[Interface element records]
>> BEGIN

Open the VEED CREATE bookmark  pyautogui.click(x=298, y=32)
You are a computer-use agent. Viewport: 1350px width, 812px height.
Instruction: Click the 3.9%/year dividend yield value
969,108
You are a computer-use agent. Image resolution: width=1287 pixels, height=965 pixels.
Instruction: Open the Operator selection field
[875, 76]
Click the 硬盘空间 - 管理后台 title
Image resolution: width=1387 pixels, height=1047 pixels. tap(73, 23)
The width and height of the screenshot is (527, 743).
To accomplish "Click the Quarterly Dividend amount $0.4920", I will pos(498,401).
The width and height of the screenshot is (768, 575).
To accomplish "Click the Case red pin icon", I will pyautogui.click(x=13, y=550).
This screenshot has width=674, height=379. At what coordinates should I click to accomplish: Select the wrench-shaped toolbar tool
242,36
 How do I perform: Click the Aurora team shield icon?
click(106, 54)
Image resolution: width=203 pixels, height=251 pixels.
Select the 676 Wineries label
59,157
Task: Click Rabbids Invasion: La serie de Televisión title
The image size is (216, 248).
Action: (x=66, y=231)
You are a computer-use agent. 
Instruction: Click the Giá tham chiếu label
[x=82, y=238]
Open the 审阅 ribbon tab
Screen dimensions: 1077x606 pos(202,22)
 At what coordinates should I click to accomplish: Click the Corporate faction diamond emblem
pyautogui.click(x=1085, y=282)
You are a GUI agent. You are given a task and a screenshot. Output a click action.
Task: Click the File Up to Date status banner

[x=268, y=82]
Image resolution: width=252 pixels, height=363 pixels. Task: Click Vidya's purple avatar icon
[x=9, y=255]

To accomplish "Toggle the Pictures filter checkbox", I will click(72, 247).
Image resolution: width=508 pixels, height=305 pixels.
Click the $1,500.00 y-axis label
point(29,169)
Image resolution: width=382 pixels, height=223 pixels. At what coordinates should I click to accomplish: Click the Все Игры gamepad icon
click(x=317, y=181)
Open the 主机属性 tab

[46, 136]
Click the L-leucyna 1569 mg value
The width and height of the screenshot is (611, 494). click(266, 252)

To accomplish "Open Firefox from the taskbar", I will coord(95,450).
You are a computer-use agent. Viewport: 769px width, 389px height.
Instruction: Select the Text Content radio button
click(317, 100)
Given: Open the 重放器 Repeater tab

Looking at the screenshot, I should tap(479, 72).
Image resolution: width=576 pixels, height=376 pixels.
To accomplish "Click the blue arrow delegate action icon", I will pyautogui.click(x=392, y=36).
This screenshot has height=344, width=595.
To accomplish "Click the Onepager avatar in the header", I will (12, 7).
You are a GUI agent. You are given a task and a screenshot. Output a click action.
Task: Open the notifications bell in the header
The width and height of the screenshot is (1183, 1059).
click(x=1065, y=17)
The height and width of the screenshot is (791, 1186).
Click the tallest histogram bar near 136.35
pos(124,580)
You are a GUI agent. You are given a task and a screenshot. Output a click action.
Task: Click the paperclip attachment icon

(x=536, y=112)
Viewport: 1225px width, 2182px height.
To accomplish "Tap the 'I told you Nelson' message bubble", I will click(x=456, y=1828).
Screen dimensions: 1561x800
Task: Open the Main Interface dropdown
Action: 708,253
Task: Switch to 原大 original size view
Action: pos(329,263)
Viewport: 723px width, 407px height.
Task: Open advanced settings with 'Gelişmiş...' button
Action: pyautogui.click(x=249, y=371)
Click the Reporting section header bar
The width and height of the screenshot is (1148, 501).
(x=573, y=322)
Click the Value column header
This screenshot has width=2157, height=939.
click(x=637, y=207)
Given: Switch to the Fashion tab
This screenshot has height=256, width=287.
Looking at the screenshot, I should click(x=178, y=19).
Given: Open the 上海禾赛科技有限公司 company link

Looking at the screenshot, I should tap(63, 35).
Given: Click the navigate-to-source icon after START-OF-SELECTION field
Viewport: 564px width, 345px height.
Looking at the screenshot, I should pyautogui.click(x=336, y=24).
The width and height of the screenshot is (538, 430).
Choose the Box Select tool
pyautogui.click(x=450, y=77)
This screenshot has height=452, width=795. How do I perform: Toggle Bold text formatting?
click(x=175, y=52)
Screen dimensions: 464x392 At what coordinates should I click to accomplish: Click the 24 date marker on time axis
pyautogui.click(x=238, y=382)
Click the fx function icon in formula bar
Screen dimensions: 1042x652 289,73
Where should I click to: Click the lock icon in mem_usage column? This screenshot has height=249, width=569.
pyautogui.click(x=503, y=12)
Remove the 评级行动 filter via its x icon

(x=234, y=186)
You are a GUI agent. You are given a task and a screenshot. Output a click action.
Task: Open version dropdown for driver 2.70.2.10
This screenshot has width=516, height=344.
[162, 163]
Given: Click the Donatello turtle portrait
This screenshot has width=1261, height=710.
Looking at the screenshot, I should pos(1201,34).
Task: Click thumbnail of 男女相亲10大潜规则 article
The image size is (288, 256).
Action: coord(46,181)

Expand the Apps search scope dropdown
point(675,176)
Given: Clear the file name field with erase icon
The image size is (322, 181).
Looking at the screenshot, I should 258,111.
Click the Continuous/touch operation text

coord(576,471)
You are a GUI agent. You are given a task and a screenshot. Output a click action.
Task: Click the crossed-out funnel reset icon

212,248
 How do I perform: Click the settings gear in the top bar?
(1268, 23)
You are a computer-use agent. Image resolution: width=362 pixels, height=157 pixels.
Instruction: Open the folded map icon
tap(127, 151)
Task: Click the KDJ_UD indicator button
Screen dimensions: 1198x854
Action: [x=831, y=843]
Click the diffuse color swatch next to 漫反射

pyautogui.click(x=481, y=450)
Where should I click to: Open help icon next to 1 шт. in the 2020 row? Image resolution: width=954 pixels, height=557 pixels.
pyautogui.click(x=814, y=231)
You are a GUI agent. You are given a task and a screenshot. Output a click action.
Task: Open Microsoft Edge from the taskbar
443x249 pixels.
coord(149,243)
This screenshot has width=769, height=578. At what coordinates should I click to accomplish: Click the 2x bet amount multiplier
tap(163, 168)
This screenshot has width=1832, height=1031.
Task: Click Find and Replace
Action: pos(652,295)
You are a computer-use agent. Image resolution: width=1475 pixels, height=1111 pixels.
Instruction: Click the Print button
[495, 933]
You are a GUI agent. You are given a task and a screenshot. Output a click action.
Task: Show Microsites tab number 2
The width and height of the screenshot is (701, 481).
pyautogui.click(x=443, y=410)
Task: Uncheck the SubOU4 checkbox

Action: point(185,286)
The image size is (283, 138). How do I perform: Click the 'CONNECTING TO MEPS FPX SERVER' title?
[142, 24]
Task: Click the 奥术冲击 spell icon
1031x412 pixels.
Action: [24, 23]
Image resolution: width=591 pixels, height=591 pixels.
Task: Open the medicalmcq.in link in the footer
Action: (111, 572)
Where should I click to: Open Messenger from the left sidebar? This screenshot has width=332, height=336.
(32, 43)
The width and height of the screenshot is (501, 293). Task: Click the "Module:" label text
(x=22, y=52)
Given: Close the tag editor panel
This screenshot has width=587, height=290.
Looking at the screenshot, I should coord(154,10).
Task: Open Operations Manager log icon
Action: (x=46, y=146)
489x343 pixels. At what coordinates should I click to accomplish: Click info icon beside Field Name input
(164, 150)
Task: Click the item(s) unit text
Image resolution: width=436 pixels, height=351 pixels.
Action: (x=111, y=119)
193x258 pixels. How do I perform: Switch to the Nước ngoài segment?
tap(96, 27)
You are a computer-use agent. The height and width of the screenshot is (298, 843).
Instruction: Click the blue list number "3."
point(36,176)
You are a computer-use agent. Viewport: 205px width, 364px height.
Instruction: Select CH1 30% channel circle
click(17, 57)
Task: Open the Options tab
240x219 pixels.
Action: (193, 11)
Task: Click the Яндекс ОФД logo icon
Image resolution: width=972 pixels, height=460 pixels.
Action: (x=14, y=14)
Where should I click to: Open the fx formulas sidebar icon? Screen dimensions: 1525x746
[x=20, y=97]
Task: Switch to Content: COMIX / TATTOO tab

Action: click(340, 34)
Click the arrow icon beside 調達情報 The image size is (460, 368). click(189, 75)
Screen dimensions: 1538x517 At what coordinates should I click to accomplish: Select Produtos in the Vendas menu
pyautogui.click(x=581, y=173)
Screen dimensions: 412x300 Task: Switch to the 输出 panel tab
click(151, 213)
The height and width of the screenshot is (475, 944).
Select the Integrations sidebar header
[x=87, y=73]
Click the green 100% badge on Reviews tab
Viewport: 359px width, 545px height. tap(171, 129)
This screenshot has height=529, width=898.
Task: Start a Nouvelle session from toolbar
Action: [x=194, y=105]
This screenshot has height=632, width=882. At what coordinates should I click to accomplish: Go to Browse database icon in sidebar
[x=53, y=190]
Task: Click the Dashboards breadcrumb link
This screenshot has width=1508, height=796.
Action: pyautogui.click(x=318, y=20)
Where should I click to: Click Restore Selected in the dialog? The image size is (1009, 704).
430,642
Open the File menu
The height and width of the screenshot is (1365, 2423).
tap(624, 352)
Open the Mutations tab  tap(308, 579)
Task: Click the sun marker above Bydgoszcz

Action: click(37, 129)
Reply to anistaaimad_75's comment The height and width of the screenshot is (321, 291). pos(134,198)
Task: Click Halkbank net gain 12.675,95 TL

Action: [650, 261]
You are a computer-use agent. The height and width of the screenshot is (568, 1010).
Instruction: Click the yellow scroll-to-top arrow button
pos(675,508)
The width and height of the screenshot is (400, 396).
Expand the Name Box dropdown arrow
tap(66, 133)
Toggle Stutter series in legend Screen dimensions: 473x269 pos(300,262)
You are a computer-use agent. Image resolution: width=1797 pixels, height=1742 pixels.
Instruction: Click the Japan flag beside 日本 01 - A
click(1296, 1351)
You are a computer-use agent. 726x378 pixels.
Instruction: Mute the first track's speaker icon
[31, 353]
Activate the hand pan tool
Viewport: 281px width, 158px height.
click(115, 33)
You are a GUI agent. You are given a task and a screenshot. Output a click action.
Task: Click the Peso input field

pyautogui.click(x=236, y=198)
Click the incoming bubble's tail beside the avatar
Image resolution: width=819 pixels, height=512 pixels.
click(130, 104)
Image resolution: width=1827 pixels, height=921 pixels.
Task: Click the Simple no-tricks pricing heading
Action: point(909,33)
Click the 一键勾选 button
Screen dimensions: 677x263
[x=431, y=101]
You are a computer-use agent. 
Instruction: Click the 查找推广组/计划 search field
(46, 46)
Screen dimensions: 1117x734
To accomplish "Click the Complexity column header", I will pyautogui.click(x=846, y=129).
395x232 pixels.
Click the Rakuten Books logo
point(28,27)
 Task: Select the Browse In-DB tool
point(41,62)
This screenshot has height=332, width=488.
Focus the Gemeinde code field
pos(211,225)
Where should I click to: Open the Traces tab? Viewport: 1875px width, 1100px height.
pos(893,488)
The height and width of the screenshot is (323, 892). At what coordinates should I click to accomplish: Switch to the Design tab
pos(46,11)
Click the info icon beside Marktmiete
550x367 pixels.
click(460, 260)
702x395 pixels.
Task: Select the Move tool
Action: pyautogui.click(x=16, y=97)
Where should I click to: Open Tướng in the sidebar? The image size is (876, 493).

>> END

## REQUIREMENT
Transcribe the rows between the line containing "Task: Click the KDJ_UD indicator button" and the line containing "coord(149,243)", inclusive, reproducing each line verbatim.

## EXERCISE SOLUTION
Task: Click the KDJ_UD indicator button
Screen dimensions: 1198x854
Action: [x=831, y=843]
Click the diffuse color swatch next to 漫反射

pyautogui.click(x=481, y=450)
Where should I click to: Open help icon next to 1 шт. in the 2020 row? Image resolution: width=954 pixels, height=557 pixels.
pyautogui.click(x=814, y=231)
You are a GUI agent. You are given a task and a screenshot. Output a click action.
Task: Open Microsoft Edge from the taskbar
443x249 pixels.
coord(149,243)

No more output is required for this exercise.